Exposure to airborne particulate matter during pregnancy is associated with preterm birth: a population-based cohort study.Environ Health. 2016 Jan 15; 15:6.EH
Test the hypothesis that exposure to fine particulate matter in the air (PM2.5) is associated with increased risk of preterm birth (PTB).
Geo-spatial population-based cohort study using live birth records from Ohio (2007-2010) linked to average daily measures of PM2.5, recorded by 57 EPA network monitoring stations across the state. Geographic coordinates of the home residence for births were linked to the nearest monitoring station using ArcGIS. Association between PTB and high PM2.5 levels (above the EPA annual standard of 15 μg/m(3)) was estimated using GEE, with adjustment for age, race, education, parity, insurance, tobacco, birth season and year, and infant gender. An exchangeable correlation matrix for the monitor stations was used in the models. Analyses were limited to non-anomalous singleton births at 20-42weeks with no known chromosome abnormality occurring within 10 km of a monitor station.

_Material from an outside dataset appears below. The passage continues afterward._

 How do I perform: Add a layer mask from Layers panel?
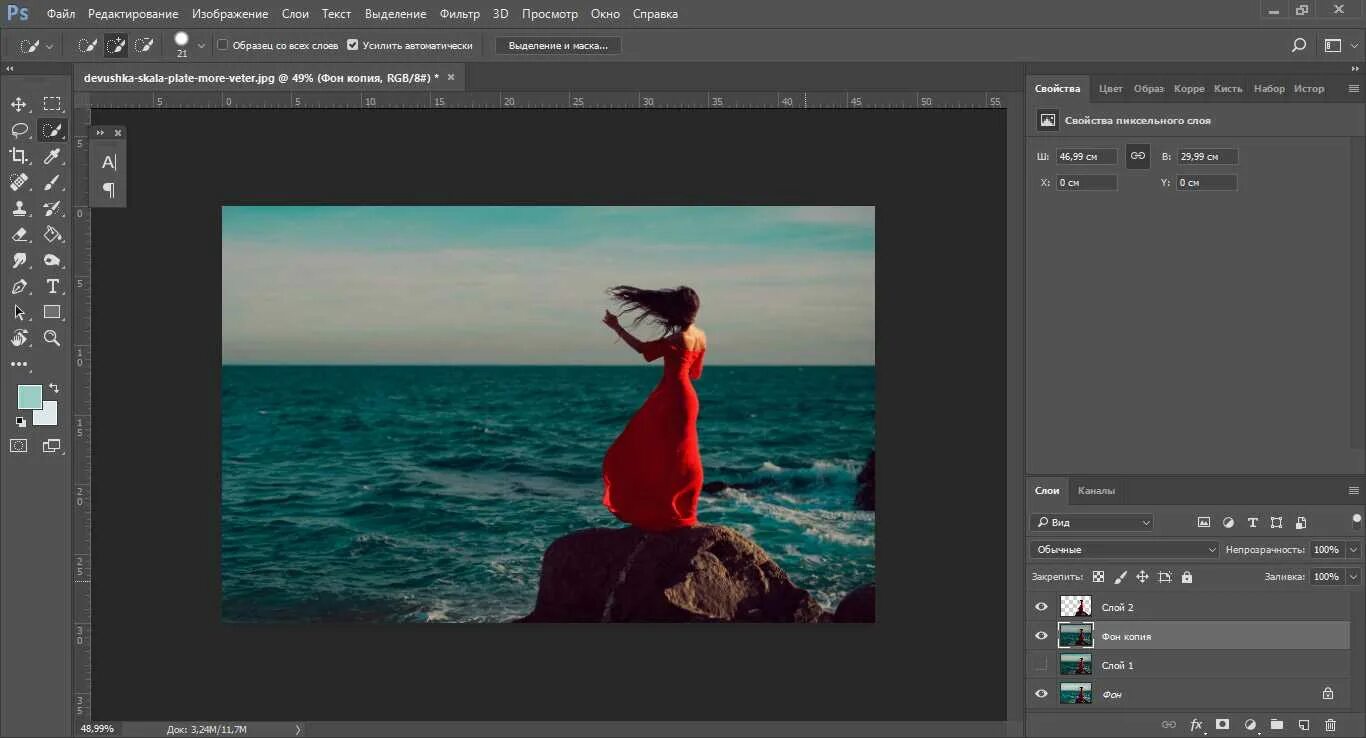tap(1222, 724)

The frequency of PTB was 8.5 % in the study cohort of 224,921 singleton live births. High PM2.5 exposure (>EPA recommended maximum) occurred frequently during the study period, with 24,662 women (11 %) having high exposure in all three trimesters. Pregnancies with high PM2.5 exposure through pregnancy had increased PTB risk even after adjustment for coexisting risk factors, adjOR 1.19 (95 % CI 1.09-1.30). Assessed per trimester, high 3(rd) trimester PM2.5 exposure resulted in the highest PTB risk, adjOR 1.28 (95 % CI 1.20-1.37).
Exposure to high levels of particulate air pollution, PM2.5, in pregnancy is associated with a 19 % increased risk of PTB; with greatest risk with high 3(rd) trimester exposure. Although the risk increase associated with high PM2.5 levels is modest, the potential impact on overall PTB rates is robust as all pregnant women are potentially at risk. This exposure may in part contribute to the higher preterm birth rates in Ohio compared to other states in the US, especially in urban areas.